I remember my dad telling of a July 6, 1944 mission when the rudder cables and hydraulic lines were shot out and all the fluid was lost. The engineer/waist gunner tied up the cables. Knowing they would be without brakes when landing, they tied parachutes to the waist guns, and as they touched down, they opened the chutes to slow the plane. My dad thought they should have gotten an award for the chute brake idea, but soon learned that another Liberator crew had used the trick a few days earlier in Italy. Although Larkin’s and Jurgen’s notes list damage to the hydraulic lines and control cables, they do not mention parachutes. Strangely, neither they nor Papa Dion could recall the incident, but I did read an account of it at Maxwell Field, and also in The History of the 446th Bomb Group by Harold E. Jansen.

From May 6 to July 17, 1944, my dad flew 31 missions. In a letter to his mother on the day of his last mission, he wrote, “The crew is in excellent health. As the British say, ‘I have had it.’ My combat days in the Liberator are over.” He and his crew were very fortunate. They had some close calls, but managed to escape physical harm.

I know my dad was a very good pilot, but I am not so naive as to think his flying skills alone saved him. No one survived without the help of others. In the air, there was no thought of “every man for himself”. Papa Dion told me that before they flew their first mission, my dad said, “We are a crew. We’re in this together. If one of us jumps, we all jump.” Not only did each man depend on the others in his crew, each crew depended on the crews of the other ships in the formation. Glynn Larkin said, “Your dad could fly formation like nobody’s business. Flying tight formation was what saved us.” The men in the air also depended on the ground personnel for their safety. Without them, there was no way to get airborne, much less to the target and back.

By now, some of you are probably wondering why I’m up here speaking to you. I have been wondering that too. I am here because my dad came home from the war. Some of you flew earlier, or possibly the same missions as my dad. It may very well be that something one of you did, while up on a mission, enabled my dad and his crew to survive. It may also be possible that one of you were spared because my dad and his crew were “just doing their jobs.” For instance, on the May 17, 1944 raid to Brunswick, Elbert Gabbard, the bombardier, got credit for shooting down a Me-109. On another mission in June, Larkin noted that John J. Brown, the tail gunner, got a probable one. So there was one, and possibly two, fewer 109’s to deal with.

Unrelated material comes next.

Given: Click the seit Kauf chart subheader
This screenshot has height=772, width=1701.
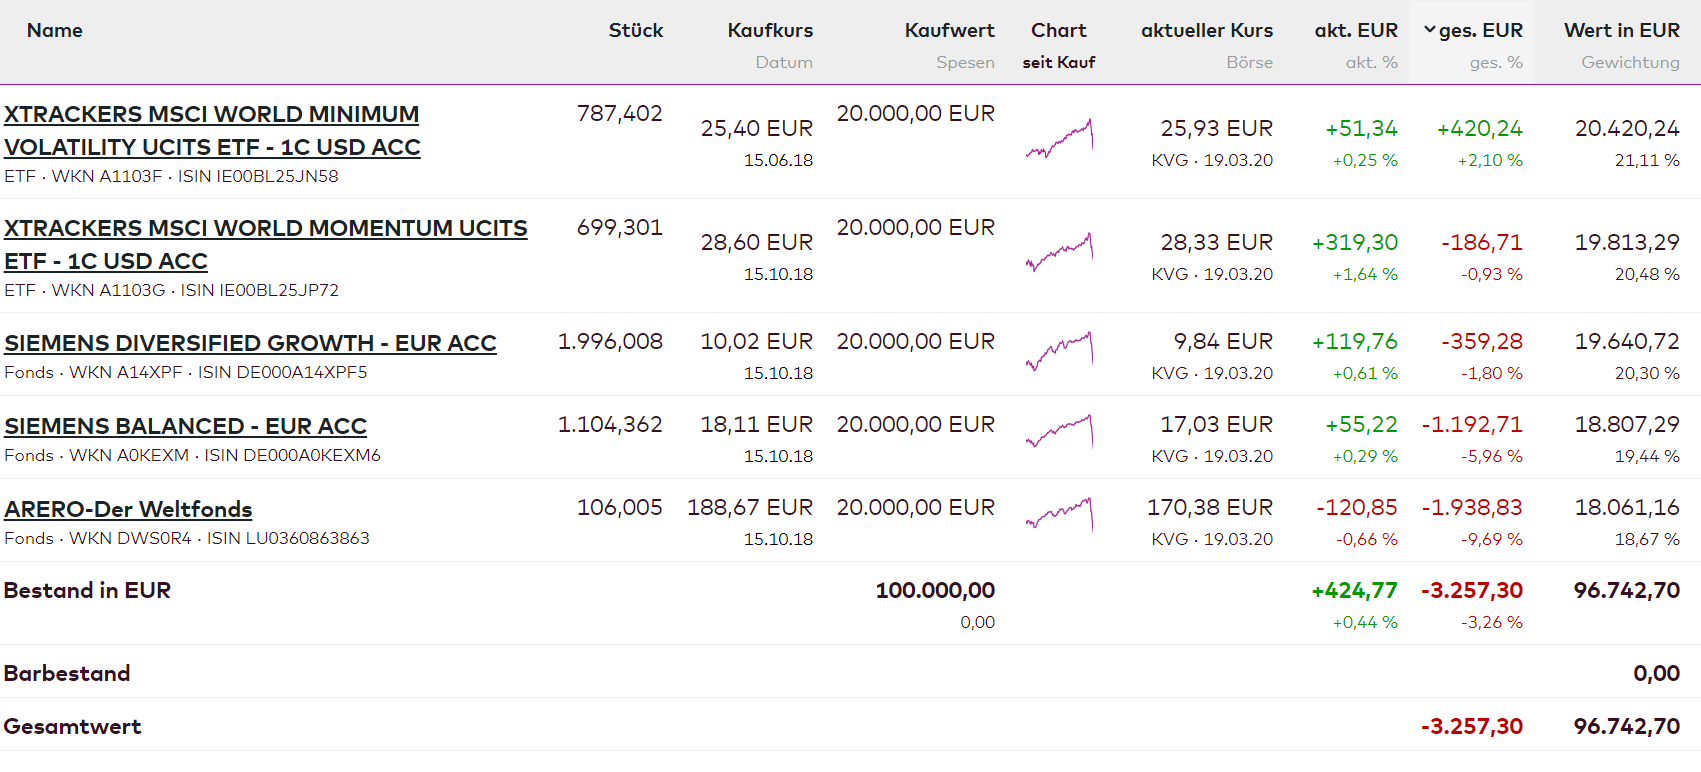Looking at the screenshot, I should [1058, 62].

My wife and I have just one child, Mary Amelia. She is 19 years-old and has just completed her second year of college. One of her favorite movies is Frank Capra’s, It’s a Wonderful Life with Jimmy Stewart and Donna Reed. We like it because it so clearly points out that every man’s actions affect the lives of others. The angel, Clarence Oddbody tells George Bailey, “Strange, isn’t it? Each man’s life touches so many other lives.” You see, all of us here are connected in some way by the events of that time over six decades ago.

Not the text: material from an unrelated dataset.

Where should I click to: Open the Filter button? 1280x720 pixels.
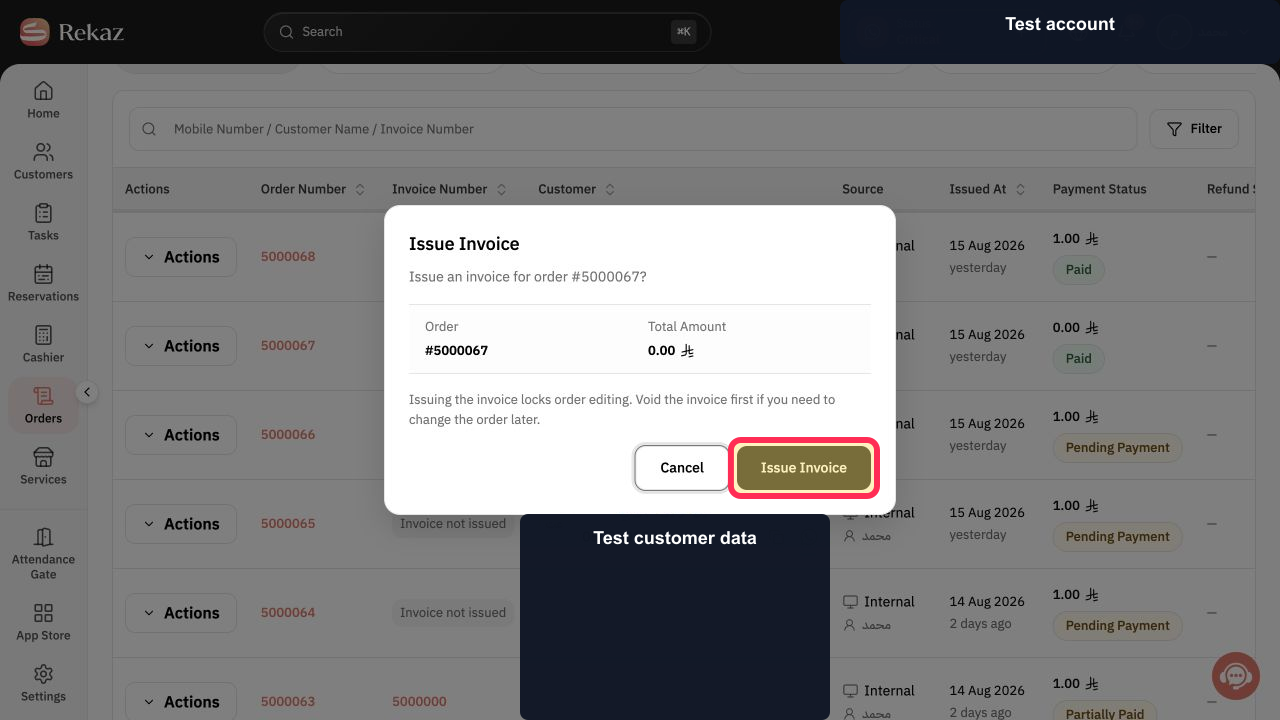click(x=1194, y=129)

Thanks to good research material and a lot of very nice people who were willing to share information, I understand a little better what the air crews endured and what they accomplished during their stay at Flixton. But there are some things I will never know. No matter who I talk to or what I read, I won’t ever know what it was like to go up on a bombing mission. No one, except the men who flew the raids, can ever know. I do know that some of it was bad; so bad that some men spent most of their lives trying to erase the memories.

I thank our Heavenly Father for the 446th members who have passed on and for all who are still with us. Thank you, all of the aircrews, ground personnel, support groups, and the wives, family and friends who wrote letters of encouragement and prayed for your safe return. I thank God for providing the men who made the 446th Bomb Group a success and helped bring the war to an end. I thank you all for your service to our country. And I thank you for helping bring my father home safely.